Under the combined influence of all these conditions, the socialist and anarchist workingmen, during this period, began to ascribe to the syndicats a decided preponderance in all respects, and they actively engaged in making their revolutionary ideas predominant in the syndical organizations. The resolutions and discussions at the Congress of Lyons revealed this state of mind and the progress attained. The revolutionary elements of the syndicats had by this time become conscious of themselves, and in opposition to the program of the political socialists, they advanced the idea of the General Confederation of Labor as a distinctly unifying conception which in the future was to play a great social rôle. “The General Confederation of Labor uniting all the workingmen's syndical forces,” said the Secretary, Guérard, in his report to the Congress of Lyons, “is destined to become the revolutionary instrument capable of transforming society.”[149] In greeting the delegates at the opening of the Congress, Bourchet addressed them as “the representatives of the great party of Labor” (grand parti du travail).[150] The same term was used by other delegates,[151] and in the summing-up of the work of the Congress, the emphasis was laid upon the demarcation between the syndicalists and the politicians which the Congress had clearly shown.
Thus, with the Congress of Lyons the General Confederation of Labor may be said to have entered definitely upon the revolutionary path. The main ideas of revolutionary syndicalism were clearly formulated and consciously accepted.

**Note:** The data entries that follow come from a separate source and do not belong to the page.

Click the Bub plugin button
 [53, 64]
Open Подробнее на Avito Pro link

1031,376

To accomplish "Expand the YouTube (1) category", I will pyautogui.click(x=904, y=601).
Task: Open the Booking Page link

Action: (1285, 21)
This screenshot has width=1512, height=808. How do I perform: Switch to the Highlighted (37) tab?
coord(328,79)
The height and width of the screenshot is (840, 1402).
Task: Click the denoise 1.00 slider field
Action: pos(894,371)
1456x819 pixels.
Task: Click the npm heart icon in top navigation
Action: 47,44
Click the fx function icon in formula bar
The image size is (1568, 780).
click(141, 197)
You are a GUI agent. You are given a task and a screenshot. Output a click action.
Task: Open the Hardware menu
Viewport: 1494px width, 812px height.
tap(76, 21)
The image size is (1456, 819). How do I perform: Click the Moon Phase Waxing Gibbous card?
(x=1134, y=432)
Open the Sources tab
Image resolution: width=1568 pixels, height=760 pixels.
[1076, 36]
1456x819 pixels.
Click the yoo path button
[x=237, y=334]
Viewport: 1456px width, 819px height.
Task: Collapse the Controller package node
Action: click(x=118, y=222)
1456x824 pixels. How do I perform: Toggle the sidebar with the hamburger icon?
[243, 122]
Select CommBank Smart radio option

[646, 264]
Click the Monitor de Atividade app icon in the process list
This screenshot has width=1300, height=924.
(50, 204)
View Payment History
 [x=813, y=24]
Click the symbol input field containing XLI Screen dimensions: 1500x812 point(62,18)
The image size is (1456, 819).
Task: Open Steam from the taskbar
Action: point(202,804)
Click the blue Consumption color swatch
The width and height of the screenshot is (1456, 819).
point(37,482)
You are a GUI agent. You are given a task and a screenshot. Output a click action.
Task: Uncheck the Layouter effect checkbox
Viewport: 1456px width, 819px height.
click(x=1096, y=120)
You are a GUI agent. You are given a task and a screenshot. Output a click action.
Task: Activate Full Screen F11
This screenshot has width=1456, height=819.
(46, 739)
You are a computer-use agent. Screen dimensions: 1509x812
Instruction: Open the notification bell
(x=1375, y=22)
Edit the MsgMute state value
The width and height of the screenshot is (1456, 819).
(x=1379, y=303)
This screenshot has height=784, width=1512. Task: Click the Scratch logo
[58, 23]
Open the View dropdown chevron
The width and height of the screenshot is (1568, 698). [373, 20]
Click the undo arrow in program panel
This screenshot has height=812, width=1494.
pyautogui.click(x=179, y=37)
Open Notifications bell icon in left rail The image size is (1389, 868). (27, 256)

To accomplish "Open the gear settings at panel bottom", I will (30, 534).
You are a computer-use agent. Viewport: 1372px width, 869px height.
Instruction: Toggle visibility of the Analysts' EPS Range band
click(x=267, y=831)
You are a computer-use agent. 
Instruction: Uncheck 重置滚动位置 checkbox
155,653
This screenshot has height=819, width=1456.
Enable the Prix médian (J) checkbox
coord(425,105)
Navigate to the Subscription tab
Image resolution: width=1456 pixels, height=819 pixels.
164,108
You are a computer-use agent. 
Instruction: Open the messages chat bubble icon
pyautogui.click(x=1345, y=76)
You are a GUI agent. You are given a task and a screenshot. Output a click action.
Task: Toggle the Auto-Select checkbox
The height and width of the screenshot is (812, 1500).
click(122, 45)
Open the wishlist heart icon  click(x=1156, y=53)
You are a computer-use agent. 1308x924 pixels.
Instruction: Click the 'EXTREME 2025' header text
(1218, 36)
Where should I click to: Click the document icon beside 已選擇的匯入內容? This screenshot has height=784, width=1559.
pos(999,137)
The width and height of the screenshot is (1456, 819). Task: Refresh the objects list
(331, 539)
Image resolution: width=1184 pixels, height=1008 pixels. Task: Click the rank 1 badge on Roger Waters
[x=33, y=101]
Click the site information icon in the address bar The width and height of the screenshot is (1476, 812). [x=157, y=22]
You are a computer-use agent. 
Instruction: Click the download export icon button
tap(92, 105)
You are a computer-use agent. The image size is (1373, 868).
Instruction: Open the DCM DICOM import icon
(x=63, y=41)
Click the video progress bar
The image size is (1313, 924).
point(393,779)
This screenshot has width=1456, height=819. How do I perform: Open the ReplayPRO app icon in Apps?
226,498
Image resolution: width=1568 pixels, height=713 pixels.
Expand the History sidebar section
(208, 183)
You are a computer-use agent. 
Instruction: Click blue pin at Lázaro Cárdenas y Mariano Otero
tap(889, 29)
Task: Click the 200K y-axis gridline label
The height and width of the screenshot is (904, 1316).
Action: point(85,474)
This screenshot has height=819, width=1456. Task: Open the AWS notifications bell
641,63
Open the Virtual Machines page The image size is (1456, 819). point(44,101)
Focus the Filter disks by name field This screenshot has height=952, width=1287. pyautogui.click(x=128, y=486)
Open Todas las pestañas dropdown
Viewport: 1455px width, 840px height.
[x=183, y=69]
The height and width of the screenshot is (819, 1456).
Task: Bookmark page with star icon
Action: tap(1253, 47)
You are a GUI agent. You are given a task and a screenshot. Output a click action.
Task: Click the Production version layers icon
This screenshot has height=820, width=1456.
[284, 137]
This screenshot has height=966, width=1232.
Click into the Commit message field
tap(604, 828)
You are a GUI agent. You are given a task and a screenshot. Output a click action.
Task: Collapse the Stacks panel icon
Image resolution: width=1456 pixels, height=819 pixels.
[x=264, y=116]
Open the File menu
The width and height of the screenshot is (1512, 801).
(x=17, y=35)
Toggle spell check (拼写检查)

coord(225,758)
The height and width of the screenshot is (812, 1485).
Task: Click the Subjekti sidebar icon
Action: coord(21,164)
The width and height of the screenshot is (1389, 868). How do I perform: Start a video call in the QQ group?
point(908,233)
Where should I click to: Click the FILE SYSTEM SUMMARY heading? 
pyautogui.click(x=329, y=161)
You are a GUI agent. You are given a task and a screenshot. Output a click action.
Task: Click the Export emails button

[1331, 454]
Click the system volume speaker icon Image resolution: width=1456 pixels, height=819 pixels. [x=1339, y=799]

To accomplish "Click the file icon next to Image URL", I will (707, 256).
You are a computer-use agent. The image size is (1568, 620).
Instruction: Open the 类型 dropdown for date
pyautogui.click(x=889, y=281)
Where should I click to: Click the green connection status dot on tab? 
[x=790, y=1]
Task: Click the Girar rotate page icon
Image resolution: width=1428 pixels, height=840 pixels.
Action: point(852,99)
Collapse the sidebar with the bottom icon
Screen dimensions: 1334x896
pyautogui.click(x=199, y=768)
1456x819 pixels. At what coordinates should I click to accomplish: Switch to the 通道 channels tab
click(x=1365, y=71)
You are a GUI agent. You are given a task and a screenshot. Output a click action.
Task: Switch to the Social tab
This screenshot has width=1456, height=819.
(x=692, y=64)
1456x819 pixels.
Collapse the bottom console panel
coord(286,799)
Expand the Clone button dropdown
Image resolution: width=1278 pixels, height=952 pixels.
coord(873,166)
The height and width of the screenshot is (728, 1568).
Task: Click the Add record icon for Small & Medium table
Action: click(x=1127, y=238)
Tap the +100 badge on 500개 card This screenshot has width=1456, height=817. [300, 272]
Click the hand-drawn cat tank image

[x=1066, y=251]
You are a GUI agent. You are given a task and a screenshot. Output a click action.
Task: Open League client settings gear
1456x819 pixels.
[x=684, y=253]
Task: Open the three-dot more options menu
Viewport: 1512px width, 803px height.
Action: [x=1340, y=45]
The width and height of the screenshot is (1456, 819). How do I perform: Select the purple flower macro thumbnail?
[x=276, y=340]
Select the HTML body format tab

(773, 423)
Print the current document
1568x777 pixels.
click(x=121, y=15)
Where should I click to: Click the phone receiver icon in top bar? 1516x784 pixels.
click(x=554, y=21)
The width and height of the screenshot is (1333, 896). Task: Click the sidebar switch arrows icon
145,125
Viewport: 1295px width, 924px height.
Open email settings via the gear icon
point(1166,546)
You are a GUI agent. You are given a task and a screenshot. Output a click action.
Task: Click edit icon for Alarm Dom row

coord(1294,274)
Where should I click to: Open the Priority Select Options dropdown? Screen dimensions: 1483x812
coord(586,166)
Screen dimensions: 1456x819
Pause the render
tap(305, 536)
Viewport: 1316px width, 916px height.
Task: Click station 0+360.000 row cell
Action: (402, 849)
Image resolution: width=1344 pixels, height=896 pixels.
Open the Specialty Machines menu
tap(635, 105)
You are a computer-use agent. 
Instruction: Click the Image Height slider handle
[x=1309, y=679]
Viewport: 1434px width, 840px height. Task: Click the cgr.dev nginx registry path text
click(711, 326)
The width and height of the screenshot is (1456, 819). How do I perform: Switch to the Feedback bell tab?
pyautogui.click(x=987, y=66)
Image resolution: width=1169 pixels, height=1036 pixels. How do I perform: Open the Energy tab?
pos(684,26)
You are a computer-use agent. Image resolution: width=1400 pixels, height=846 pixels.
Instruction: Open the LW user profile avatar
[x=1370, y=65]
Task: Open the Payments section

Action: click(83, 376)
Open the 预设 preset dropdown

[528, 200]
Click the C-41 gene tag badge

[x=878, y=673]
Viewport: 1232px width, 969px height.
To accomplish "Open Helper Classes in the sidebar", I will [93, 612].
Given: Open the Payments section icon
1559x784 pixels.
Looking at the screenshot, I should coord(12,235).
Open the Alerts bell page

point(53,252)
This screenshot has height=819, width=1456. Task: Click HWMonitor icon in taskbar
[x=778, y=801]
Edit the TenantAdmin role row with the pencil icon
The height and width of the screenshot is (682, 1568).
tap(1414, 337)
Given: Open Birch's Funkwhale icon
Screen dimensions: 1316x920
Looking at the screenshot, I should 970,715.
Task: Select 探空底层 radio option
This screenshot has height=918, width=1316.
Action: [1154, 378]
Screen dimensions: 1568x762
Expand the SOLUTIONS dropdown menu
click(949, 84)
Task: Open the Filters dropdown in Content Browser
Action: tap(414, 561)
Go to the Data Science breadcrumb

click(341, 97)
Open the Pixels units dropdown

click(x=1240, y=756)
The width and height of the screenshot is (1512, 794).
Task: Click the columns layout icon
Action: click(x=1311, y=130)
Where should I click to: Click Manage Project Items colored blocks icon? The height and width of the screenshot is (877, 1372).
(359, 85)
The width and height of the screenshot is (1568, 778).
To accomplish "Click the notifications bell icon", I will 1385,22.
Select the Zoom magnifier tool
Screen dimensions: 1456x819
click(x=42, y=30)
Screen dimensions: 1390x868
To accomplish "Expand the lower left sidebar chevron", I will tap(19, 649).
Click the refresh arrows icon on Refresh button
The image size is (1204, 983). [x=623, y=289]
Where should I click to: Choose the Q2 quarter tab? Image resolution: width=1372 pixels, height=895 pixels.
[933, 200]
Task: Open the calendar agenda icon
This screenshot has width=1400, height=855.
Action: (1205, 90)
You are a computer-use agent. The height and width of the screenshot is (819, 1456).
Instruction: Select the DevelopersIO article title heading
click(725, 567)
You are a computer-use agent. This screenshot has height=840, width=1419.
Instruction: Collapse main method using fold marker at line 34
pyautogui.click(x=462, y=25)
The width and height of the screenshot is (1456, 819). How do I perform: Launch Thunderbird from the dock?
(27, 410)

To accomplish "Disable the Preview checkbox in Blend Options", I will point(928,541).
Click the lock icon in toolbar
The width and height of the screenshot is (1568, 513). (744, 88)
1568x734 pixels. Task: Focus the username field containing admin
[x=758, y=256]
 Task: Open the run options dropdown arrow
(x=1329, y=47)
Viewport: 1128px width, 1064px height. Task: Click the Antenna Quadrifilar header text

The main functionaries elected after the Congress were revolutionists, viz., the secretary Griffuelhes and the assistant secretary and editor of the Voix du Peuple Pouget.
The Congress of Montpellier held next year (1902) showed constant accentuation of the revolutionary tendencies. The Congress of Montpellier was almost entirely occupied with the elaboration of a new constitution which would unite the General Confederation and the Federation of Bourses. Statutes acceptable to both organizations were adopted to go into force on January 1, 1903.
At the Congress of Montpellier the report of the Secretary Griffuelhes claimed that during the year the Confederation had made progress. But this progress was very slight. The real growth of the Confederation began after its fusion with the Federation of Bourses. Since then also dates the more active participation of the Confederation in the political and social life of the country. But before taking up the history of the General Confederation since 1902, it seems advisable to sum up the main ideas of revolutionary syndicalism in a more systematic way.